At the heart of the argument is the mandate of the revenue agency. Dr. Adedeji stressed that the core responsibility of the NRS is to assess, collect, and account for taxes. It does not include spending decisions. Allowing companies to deduct road construction costs from their tax liabilities, he argued, effectively turned tax administration into a form of appropriation.
In his words, once taxes are collected, they cease to belong to the collector or the taxpayer. They become public funds that must pass through constitutionally recognised processes, including the Federation Account Allocation Committee (FAAC). From that pool, elected authorities determine how money is spent. Tax credits for roads, he said, short-circuited that process by letting companies decide how public money was deployed before it ever reached the federation account.
Dr. Adedeji also raised a competence issue. Road construction, he noted, is not within the technical expertise of a revenue agency. Determining standards, costs, and value for money requires engineering and procurement capacity that sits elsewhere in government. For that reason, he said, it was inappropriate for the tax authority to validate or oversee infrastructure projects, regardless of how well intentioned the scheme appeared.
The discontinued programme is the Road Infrastructure Development and Refurbishment Investment Tax Credit Scheme, established under Executive Order 007 around 2019. Its objective was pragmatic. With public funding stretched and road conditions deteriorating, the government sought to leverage private capital to close infrastructure gaps quickly. Companies could fund approved federal road projects and then recover their costs over time by offsetting them against company income tax liabilities.

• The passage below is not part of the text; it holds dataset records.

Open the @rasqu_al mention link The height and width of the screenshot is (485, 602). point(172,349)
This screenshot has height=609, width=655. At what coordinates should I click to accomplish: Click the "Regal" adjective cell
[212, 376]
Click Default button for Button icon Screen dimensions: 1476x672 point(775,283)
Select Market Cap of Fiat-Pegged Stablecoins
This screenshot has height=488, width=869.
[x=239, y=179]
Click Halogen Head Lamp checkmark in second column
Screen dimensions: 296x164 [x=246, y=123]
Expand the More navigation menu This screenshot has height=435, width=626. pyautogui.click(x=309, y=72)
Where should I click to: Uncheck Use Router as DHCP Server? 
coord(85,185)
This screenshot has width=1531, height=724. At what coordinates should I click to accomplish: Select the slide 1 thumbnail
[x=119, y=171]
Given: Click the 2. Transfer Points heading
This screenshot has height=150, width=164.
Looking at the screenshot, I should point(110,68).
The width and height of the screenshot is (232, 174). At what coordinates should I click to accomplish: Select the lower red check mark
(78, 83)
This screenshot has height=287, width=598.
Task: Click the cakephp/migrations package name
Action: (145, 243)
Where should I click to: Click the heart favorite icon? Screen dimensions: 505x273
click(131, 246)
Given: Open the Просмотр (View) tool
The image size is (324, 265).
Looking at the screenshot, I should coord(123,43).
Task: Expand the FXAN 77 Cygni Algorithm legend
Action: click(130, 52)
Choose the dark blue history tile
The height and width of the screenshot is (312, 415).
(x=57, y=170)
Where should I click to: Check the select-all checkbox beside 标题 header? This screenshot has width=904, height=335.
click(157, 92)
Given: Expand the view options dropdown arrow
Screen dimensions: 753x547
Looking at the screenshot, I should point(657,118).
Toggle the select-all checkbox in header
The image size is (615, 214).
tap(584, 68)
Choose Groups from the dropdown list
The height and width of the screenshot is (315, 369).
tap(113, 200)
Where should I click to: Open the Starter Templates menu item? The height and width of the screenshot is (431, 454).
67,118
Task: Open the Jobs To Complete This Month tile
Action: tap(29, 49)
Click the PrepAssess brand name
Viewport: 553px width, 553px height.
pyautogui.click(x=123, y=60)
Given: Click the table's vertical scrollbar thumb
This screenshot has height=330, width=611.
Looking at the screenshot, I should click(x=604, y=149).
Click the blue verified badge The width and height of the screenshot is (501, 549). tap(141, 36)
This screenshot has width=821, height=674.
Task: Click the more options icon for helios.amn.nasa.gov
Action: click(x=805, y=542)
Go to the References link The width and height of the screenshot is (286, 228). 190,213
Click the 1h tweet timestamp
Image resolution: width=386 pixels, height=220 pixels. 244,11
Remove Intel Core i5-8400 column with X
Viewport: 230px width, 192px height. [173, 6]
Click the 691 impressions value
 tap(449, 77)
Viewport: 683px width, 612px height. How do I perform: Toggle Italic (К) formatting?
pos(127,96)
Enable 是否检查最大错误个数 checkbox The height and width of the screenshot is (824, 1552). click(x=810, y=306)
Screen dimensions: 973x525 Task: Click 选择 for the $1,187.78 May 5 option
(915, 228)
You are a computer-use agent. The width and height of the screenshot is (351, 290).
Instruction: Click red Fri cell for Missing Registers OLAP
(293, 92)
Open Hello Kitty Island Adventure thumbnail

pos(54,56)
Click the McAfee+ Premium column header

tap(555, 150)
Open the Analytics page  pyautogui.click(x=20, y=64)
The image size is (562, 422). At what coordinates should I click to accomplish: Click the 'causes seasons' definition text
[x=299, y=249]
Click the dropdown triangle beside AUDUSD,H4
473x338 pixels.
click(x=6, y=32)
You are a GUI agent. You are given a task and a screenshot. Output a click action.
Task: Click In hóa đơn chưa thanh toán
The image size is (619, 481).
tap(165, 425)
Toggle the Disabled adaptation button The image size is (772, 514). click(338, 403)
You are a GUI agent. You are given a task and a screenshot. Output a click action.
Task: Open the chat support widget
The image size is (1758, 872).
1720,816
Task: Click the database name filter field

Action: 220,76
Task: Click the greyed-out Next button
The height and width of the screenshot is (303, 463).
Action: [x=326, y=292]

In practice, the scheme attracted some of Nigeria’s largest corporates. The Nigerian National Petroleum Company Limited (NNPCL) emerged as the biggest participant, financing more than 21 road projects spanning over 1,800 kilometres by late 2024. These included strategic corridors such as the Ilorin Jebba Mokwa Bokani Junction Road and sections of the Lagos Badagry Expressway.
Dangote Group, through Dangote Cement, worked on the Apapa Oshodi Oworonsoki Ojota Expressway and the Obajana Kabba road in Kogi State. BUA Group committed to multiple projects across Kwara and Kogi states, targeting more than 500 kilometres of roads by 2026. MTN Nigeria took on the Enugu Onitsha expressway, while Nigeria LNG funded the high-profile Bodo Bonny Road and bridge project in Rivers State.
Banks and energy firms also participated. Access Bank handled sections of the Victoria Island Lekki circulation road. Mainstream Energy worked on roads in Niger State. Transcorp, GZI Industries, and several manufacturing firms were involved in smaller but locally significant projects. For communities along these corridors, the results were tangible, often delivered faster than traditional public works.
Yet the scheme was not without critics. Some policy analysts questioned its transparency, arguing that it privileged large corporates with substantial tax liabilities while smaller firms and ordinary taxpayers had no comparable options. Others warned that it weakened parliamentary oversight of public spending by relocating decisions from the budget process to bilateral arrangements between companies and the executive.
The government’s decision to end the scheme reflects a broader recalibration of fiscal governance. By insisting that all taxes be paid in full and then appropriated through formal channels, the administration is signalling a preference for clearer institutional boundaries. It is also asserting that infrastructure prioritisation should remain a public choice, not a corporate one, even when private capital is involved.
The move, however, raises immediate questions about funding gaps. Nigeria’s road network remains under severe strain, and public capital budgets alone have historically fallen short. While Dr. Adedeji emphasised that companies should simply pay their taxes and allow government to appropriate funds properly, the effectiveness of this approach will depend on whether appropriated funds are released on time and projects executed efficiently.
There is also the issue of transition. Some projects approved under the tax credit scheme are still ongoing, and clarity will be required on how they are treated. Reports in 2025 already indicated that NNPCL was pausing further commitments under the scheme to refocus on core operations, even before the formal discontinuation.
In ending the tax credit model for roads, the government has chosen constitutional order over improvisation. The challenge now is to ensure that the formal budgetary system it is restoring can deliver infrastructure at the speed and scale the economy demands. Without that, the debate may shift from legality to effectiveness, and pressure for alternative financing models will inevitably return.